→ **Activity**
Among the lines below, which ones contain the word "will"? Copy every such line.

Saved data entries
* * *

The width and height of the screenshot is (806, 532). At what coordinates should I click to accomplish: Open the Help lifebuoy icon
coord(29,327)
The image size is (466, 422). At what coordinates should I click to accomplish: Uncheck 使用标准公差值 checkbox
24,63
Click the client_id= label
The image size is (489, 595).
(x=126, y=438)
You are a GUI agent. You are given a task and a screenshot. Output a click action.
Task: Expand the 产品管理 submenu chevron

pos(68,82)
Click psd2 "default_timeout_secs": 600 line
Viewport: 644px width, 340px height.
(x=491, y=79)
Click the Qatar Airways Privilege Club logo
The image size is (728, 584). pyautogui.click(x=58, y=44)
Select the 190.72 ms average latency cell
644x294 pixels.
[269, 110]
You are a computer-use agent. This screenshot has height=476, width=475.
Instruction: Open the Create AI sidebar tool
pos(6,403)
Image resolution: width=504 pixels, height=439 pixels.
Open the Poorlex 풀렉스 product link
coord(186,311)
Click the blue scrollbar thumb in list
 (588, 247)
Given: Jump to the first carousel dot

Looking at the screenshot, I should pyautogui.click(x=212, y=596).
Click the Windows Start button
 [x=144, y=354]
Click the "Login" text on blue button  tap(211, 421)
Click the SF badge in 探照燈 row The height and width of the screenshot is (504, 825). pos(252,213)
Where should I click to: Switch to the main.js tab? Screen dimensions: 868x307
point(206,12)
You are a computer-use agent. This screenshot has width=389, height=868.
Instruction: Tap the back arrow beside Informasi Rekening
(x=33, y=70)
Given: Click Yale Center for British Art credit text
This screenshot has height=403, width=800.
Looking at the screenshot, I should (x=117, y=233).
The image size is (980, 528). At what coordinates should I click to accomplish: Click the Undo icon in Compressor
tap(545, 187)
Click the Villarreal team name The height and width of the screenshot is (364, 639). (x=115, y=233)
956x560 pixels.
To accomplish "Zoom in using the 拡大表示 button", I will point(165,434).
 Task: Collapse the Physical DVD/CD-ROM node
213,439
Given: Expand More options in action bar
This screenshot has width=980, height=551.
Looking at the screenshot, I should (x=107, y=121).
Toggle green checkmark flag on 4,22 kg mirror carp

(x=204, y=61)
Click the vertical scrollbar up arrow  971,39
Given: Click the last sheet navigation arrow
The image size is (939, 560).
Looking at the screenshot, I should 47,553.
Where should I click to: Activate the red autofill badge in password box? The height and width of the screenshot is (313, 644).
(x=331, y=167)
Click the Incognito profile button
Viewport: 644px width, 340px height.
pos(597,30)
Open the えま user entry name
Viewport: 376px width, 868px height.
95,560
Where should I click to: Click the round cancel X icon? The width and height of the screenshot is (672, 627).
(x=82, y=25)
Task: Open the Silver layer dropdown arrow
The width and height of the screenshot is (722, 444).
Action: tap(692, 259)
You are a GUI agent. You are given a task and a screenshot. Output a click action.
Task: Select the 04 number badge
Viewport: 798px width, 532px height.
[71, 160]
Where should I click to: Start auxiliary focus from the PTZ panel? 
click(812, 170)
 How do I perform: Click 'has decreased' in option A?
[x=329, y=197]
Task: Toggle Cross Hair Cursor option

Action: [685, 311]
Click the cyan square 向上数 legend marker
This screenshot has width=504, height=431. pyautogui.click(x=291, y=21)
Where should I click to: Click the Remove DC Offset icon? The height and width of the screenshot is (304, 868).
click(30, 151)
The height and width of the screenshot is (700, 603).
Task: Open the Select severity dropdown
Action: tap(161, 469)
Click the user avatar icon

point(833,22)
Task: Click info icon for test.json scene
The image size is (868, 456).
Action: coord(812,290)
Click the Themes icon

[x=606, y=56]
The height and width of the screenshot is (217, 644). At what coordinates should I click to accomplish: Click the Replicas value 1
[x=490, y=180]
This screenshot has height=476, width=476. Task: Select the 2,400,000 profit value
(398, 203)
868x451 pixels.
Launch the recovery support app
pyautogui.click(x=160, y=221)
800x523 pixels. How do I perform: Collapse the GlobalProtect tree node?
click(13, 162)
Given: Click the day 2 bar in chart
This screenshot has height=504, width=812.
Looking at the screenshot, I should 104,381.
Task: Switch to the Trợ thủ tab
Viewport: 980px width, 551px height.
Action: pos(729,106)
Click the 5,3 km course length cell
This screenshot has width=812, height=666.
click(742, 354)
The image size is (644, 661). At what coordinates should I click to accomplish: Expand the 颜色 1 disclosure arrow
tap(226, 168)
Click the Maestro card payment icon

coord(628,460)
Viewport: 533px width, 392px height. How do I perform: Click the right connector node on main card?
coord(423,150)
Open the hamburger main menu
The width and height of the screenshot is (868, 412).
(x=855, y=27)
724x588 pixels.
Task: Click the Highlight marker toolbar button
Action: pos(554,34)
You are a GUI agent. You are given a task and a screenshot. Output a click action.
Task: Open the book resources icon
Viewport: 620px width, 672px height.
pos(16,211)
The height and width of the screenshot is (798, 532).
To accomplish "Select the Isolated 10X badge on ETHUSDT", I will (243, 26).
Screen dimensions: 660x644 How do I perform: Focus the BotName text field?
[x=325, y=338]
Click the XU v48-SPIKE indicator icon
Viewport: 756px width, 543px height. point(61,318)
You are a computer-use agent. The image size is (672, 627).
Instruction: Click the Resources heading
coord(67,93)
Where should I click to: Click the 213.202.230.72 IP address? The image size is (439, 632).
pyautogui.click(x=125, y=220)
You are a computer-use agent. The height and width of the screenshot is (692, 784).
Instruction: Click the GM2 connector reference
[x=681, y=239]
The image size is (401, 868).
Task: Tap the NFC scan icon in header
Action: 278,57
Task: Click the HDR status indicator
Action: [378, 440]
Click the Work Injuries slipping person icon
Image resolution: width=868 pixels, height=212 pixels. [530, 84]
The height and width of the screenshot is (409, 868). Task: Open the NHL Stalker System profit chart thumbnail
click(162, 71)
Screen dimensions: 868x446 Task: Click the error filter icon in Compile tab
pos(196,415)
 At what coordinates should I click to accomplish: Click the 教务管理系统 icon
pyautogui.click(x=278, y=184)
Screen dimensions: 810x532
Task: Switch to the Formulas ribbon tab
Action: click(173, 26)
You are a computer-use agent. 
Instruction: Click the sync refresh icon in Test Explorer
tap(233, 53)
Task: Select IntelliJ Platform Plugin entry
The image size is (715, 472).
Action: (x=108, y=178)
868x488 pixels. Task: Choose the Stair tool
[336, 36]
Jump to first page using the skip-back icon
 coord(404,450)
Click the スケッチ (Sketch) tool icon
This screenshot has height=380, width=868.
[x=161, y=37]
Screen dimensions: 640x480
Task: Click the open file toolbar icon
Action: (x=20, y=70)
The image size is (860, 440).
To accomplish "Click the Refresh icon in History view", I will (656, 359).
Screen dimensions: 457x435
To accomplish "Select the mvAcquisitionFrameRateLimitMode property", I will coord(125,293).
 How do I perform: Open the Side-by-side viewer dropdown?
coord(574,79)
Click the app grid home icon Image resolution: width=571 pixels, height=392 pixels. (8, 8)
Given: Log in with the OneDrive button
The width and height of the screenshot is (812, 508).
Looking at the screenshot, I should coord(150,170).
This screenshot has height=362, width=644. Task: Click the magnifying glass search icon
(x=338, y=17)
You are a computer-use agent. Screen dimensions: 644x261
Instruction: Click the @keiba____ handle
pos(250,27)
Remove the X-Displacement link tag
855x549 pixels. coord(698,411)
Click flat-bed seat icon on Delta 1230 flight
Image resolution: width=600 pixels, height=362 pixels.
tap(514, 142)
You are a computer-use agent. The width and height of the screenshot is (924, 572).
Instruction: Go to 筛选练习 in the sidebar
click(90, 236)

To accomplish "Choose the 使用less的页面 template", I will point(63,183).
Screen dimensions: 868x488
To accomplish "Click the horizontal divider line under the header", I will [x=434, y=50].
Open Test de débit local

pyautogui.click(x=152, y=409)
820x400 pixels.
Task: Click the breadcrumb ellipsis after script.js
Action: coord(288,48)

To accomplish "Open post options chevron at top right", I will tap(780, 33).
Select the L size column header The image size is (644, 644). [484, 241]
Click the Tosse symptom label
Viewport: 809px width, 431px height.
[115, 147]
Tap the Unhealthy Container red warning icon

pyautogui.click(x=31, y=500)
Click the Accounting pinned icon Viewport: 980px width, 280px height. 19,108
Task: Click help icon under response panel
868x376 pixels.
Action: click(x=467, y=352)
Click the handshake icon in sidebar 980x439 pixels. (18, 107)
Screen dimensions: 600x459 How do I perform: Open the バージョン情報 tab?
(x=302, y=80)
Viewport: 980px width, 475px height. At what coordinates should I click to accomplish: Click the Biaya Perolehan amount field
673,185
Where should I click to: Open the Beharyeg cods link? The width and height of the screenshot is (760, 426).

* * *

→ **Reply**
To accomplish "Zoom in using the 拡大表示 button", I will point(165,434).
To accomplish "Select the Isolated 10X badge on ETHUSDT", I will (243, 26).
To accomplish "Click the Refresh icon in History view", I will (656, 359).
To accomplish "Select the mvAcquisitionFrameRateLimitMode property", I will coord(125,293).
To accomplish "Choose the 使用less的页面 template", I will point(63,183).
To accomplish "Click the horizontal divider line under the header", I will [x=434, y=50].
To accomplish "Open post options chevron at top right", I will tap(780, 33).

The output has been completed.